■ **AIM OF THE EXERCISE**: Copy out the lines starting with the line with "Image resolution: width=91, height=868." and going on through the line with "Flashback Friday, April 13th (23, 338)", replacing "Post a Comment" with "Leave a Comment" and leaving everything else unchanged.

[Element lookup rows]
++++++++++++++++++++

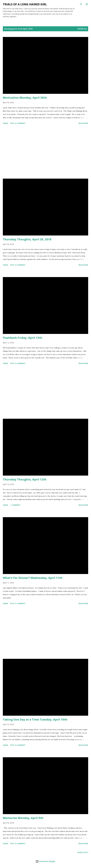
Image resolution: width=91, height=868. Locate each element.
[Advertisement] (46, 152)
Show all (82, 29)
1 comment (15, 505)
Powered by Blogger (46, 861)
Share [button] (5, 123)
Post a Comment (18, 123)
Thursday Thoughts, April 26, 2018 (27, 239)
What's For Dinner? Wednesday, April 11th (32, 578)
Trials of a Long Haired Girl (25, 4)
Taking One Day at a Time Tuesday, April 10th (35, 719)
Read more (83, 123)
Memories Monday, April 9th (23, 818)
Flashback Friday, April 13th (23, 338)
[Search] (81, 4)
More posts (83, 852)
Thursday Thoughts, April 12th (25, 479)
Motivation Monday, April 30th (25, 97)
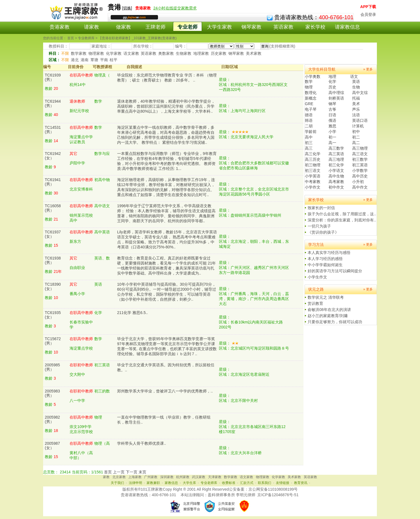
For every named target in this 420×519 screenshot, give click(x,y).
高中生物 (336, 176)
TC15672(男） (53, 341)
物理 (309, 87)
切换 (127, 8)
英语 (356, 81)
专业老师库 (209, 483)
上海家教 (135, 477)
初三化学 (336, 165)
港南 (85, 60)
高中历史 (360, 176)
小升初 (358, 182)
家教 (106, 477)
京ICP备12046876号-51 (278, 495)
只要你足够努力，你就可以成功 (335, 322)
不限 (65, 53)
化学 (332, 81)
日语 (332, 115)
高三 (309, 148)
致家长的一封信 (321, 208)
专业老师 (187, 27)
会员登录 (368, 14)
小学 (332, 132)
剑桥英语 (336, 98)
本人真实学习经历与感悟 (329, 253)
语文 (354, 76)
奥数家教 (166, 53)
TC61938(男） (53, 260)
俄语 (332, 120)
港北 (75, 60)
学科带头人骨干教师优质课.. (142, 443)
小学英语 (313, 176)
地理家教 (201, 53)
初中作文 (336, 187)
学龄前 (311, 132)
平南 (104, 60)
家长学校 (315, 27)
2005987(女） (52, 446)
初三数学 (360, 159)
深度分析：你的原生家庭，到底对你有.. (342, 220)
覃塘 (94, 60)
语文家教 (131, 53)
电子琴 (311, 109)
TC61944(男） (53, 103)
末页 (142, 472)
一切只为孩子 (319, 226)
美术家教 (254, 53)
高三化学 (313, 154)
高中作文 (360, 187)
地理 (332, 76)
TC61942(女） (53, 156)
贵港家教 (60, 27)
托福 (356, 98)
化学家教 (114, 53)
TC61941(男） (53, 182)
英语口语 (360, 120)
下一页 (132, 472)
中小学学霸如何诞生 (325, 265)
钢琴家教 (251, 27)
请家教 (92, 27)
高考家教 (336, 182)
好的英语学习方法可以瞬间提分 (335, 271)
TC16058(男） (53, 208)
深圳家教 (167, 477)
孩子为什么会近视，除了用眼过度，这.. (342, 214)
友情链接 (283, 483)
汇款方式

++++++++++++++++++++

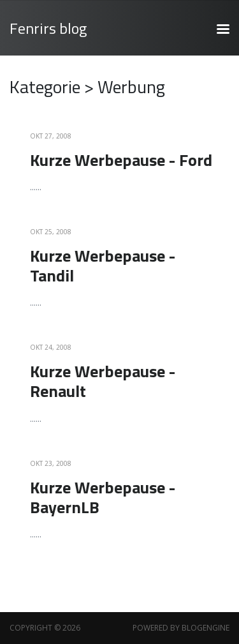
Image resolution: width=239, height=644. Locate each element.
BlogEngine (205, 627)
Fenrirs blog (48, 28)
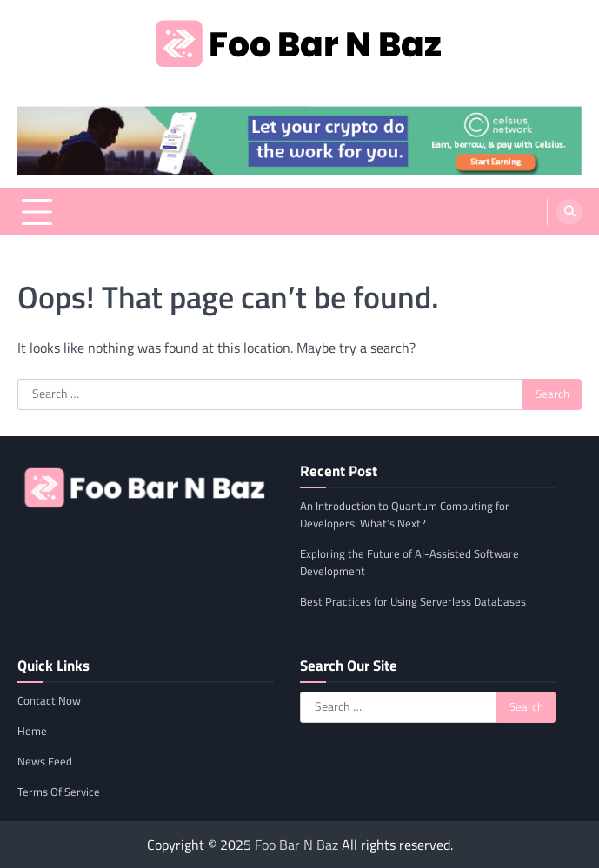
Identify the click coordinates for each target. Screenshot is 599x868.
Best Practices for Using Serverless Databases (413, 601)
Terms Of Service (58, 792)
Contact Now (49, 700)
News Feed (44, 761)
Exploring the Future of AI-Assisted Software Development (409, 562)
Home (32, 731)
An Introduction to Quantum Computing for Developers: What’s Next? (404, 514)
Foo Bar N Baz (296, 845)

++++++++++++++++++++

■ **SOLUTION FOR THIS EXERCISE**:
Image resolution: width=91, height=868. Locate each element.
[Advertisement] (46, 152)
Show all (82, 29)
1 comment (15, 505)
Powered by Blogger (46, 861)
Share [button] (5, 123)
Leave a Comment (18, 123)
Thursday Thoughts, April 26, 2018 (27, 239)
What's For Dinner? Wednesday, April 11th (32, 578)
Trials of a Long Haired Girl (25, 4)
Taking One Day at a Time Tuesday, April 10th (35, 719)
Read more (83, 123)
Memories Monday, April 9th (23, 818)
Flashback Friday, April 13th (23, 338)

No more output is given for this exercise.